I think you were pretty sarcastic, and it wasn't just a once-off!

I never said he did not know what he was talking about, and I never said I did. Maybe you should think about what you say before you say it.

Believe me, I thought about it! You also had that coming to you for a while... I've held back from it but every time I saw a glib post of yours, it got closer until BOOM!

Are you determining my personal attributes from a few typed words? I think you need to logically look at that for a second.
It's YOU that portrays your personal attributes with 'a few typed words'. I don't know (or care) what you are like in real life. I only interact with you online, and as such, the 'personal attributes' you display leave a lot to be desired.

e.g.

- posting nonsense.
- polluting other people's threads.
- taking the mick out of people/mocking them
- 'know-it-all' tone

And a few more similar things. They all add up to be ANNOYING. :mad:

::] krycek [::

mattover-matter
04-20-2003, 08:45 PM
I'm sorry that you feel that way about me. I guess I will take my leave then.

krycek
04-20-2003, 09:09 PM
Originally posted by mattover-matter
I'm sorry that you feel that way about me. I guess I will take my leave then.

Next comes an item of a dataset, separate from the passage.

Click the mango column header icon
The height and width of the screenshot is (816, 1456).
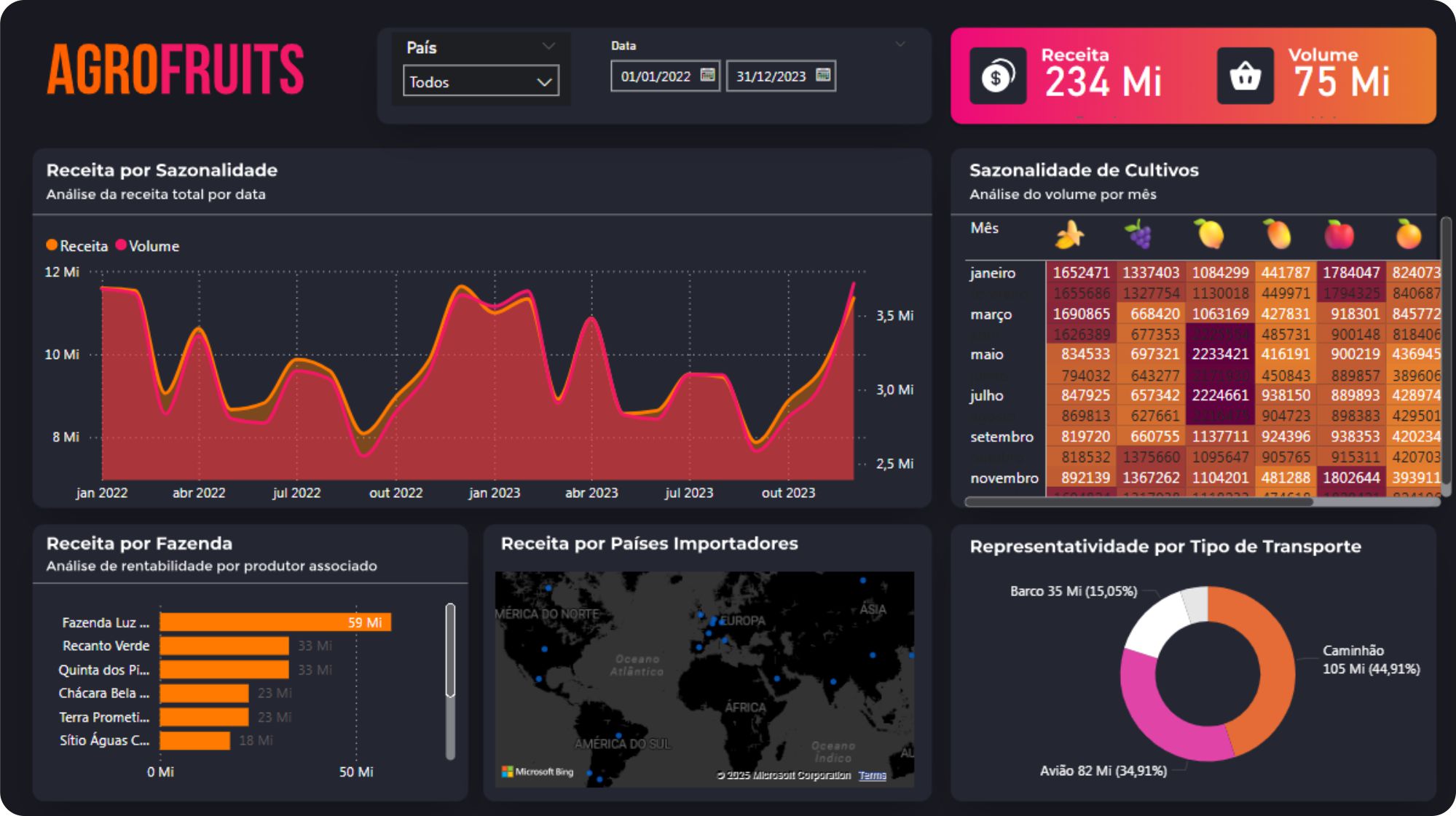pos(1278,234)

Instant reaction - yippee! :p

Second reaction - you don't have to go, you know.

The only reason you are disliked is because you are annoying. :rolleyes:

If you cease being annoying, then it will no longer be a problem.

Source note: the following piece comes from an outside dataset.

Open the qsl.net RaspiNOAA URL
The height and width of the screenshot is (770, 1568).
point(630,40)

I for one will be rather disappointed to see you go, because to me that would say that you cannot change your behaviour. I would vastly prefer that you take the time to consider how you are coming across, and then proceed in a more suitable manner. :)

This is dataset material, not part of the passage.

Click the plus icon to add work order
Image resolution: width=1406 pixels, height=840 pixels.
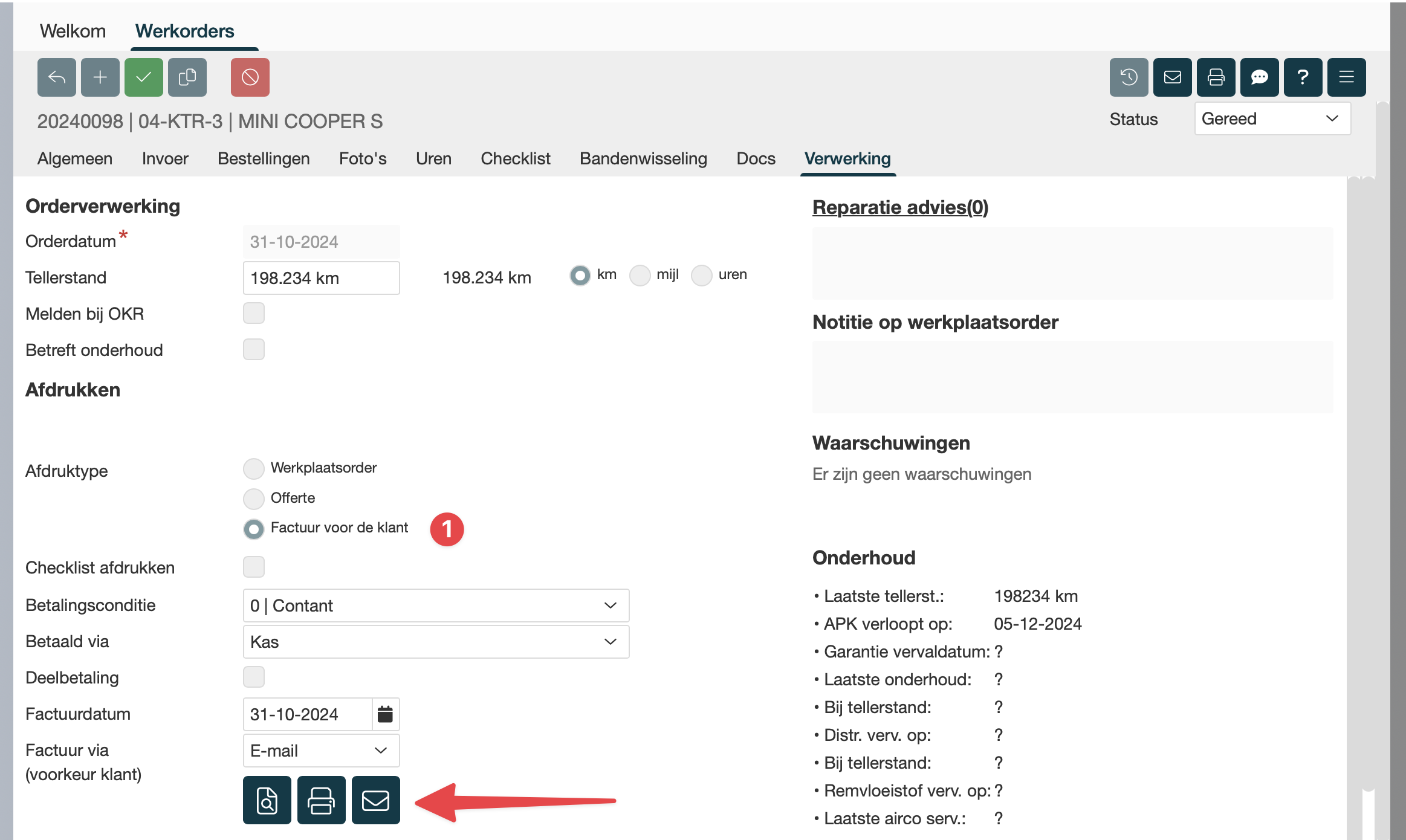100,77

However if that is impossible then maybe it is best that you go.

::] krycek [::

missing-score
04-20-2003, 09:19 PM
Yup, I agree...

I think you (mattover-matter) could be a respected member if you change your attitude, you do seem to be good at programming, as advice you have given in other threads has been good.

mattover-matter
04-20-2003, 10:23 PM
I have given up on programmimg for a few years. It is too boring for me. I will continue creating campaigns in WCIII as I find the more enjoyable.

WA
04-21-2003, 02:59 AM
Ok, obviously I don't condone any of the last few posts in this thread, which are all out-of-order in one way or the other. The best way to file a complaint is to PM me. However, this situation with Mattover-matter has been a long-standing one, and I've decided to suspend his account until further notice.

Please get back to the original topic now. I might delete the last few posts here sometime this week when everyone's had a chance to see what has transpired.

Thanks.

Alex Vincent
04-22-2003, 03:20 AM
Originally posted by krycek
PS - It is a constant mission to me to find jkd wrong at something. So far, I have succeeded only twice - and one of those was debateable... :(

It can be done, speaking from experience. :) But I do hear Mission: Impossible music playing in the background...

It's worth noting that the development of artificial intelligences for chess games has considered the possible number of moves in a game, and discarded it. It's far easier for the computer to throw away all moves following one move which it knows will not be optimal.